In the case of packaging PEPs, I have identified a core set of projects whose involvement I consider essential in assessing any proposals (in particular the updated metadata standard described in PEP 426):
- CPython - masters of distutils, the default Python build system
- setuptools - originators of the dominant 3rd party Python build system
- distribute - popular, recommended (and Python 3 compatible) setuptools fork (this project and setuptools are in the process of merging back together)
- pip - Python installer that addresses many of the design flaws in easy_install
- distlib - distribution tools infrastructure, originally part of distutils2
- PyPI - the central index for public Python packages
In addition, there are other projects whose developers provide valuable additional perspectives:
- zc.buildout - powerful and flexible application deployment manager
- hashdist/conda - a “software stack” management system, tailored towards the scientific community, which needs to deal with arcane build requirements and a large user community that is interested in software solely as a tool rather than in its own right
- distutils2 - alternate build system that replaces setup.py with setup.cfg and the last major attempt at bringing order to the Python packaging ecosystem
- bento - an experimental alternative build system
Why those projects? A few different reasons:
- Almost all of the listed projects have representatives that are active on distutils-sig and catalog-sig, the primary mailing lists for discussing changes that affect the overall Python packaging ecosystem (hashdist/conda are currently an exception, but I’m hoping that will change at some point).
- CPython needs to be involved because support for the new standards should be part of the Python 3.4 standard library (just as it was previously proposed that distutils2 would be added to the 3.3 standard library).
- distlib needs to be involved as that is the project to extract the core distribution management infrastructure from distutils2 that almost made it into Python 3.3. It serves as the reference implementation for the new metadata format proposed in PEP 426, will likely be proposed as the basis of any support for the new formats in Python 3.4, and may hopefully be used as part of other distribution tools prior to inclusion in the standard library (as a real world usability test for the API).

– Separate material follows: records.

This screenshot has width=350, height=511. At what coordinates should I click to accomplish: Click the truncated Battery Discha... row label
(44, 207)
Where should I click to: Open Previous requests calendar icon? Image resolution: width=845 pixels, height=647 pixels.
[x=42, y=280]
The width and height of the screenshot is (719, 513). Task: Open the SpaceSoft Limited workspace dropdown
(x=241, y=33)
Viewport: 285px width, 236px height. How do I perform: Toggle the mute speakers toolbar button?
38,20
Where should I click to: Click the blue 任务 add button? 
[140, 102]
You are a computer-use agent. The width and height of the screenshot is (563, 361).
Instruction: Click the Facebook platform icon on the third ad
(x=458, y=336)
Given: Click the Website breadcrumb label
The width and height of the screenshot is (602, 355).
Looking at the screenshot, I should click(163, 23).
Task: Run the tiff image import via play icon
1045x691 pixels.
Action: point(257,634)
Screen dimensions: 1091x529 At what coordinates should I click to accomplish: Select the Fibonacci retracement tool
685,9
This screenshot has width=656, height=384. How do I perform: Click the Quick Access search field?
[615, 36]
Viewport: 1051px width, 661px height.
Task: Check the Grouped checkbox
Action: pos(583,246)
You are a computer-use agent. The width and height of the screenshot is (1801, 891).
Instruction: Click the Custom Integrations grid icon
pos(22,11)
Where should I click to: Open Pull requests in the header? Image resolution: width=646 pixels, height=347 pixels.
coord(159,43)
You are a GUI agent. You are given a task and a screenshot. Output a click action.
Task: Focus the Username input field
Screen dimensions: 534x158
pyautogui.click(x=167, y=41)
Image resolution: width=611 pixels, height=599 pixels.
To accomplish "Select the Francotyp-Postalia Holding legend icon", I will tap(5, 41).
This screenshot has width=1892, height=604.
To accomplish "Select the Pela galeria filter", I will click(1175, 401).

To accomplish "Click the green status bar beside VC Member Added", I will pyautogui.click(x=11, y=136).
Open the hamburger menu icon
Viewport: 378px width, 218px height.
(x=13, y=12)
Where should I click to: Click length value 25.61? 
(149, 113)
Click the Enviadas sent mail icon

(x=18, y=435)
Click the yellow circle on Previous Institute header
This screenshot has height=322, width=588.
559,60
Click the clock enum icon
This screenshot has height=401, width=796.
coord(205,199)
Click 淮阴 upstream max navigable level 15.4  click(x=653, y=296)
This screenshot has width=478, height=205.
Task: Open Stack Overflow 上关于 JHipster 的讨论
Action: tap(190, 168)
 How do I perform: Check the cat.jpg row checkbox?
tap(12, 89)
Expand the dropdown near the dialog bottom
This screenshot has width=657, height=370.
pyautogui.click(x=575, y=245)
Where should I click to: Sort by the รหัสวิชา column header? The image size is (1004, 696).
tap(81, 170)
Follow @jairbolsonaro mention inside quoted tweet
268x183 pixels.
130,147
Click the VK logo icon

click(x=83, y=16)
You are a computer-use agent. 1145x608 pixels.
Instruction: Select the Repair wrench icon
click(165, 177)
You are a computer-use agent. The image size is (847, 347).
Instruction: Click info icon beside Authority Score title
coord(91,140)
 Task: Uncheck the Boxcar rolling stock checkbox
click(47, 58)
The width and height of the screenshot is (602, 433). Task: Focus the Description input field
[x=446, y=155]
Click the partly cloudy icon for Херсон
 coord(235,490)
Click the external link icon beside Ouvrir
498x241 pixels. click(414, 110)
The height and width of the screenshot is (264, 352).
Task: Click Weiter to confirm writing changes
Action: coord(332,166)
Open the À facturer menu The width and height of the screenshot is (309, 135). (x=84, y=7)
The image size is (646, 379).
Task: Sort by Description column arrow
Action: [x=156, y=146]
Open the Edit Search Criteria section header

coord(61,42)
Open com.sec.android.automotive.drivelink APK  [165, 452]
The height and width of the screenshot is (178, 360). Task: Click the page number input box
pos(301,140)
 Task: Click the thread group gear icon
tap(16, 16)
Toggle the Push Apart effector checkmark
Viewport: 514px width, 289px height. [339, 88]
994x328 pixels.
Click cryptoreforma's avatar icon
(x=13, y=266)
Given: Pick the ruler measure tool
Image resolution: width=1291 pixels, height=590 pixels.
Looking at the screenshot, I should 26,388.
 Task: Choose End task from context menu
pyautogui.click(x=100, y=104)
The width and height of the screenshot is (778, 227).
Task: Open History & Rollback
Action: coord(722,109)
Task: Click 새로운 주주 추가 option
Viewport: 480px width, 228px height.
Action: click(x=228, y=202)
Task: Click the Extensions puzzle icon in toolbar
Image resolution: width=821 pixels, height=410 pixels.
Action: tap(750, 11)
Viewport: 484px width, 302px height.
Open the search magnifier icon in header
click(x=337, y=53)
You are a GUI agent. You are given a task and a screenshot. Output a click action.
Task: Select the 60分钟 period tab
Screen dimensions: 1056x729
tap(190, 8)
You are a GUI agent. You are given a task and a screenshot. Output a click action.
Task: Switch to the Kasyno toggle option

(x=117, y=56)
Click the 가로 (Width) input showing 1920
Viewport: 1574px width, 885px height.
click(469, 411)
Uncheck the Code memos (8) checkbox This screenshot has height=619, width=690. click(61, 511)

- PyPI needs to be involved, in order to act as an effective and efficient publisher of the richer metadata set
- Five of the projects (setuptools, distribute, hashdist, distutils2, bento) provide build systems that are usable with current versions of Python, rather than requiring an upgrade to Python 3.4. If a new metadata standard is to see widespread adoption, all of them need to be able to generate it.
- Eight of the projects (setuptools, distribute, pip, zc.buildout, conda, distutils2, distlib) provide or rely on dependency resolvers and other tools that consume metadata at installation time. If a new metadata standard is to see widespread adoption, all of them need to be able to correctly retrieve and process that metadata from the package index, source and binary archives, as well as the target installation environment.
- Four of the projects (setuptools, distribute, distutils2, distlib) provide tools for accessing distribution metadata at runtime. If a new metadata standard is to see widespread adoption, all of them need to be able to retrieve and process that metadata from the execution environment.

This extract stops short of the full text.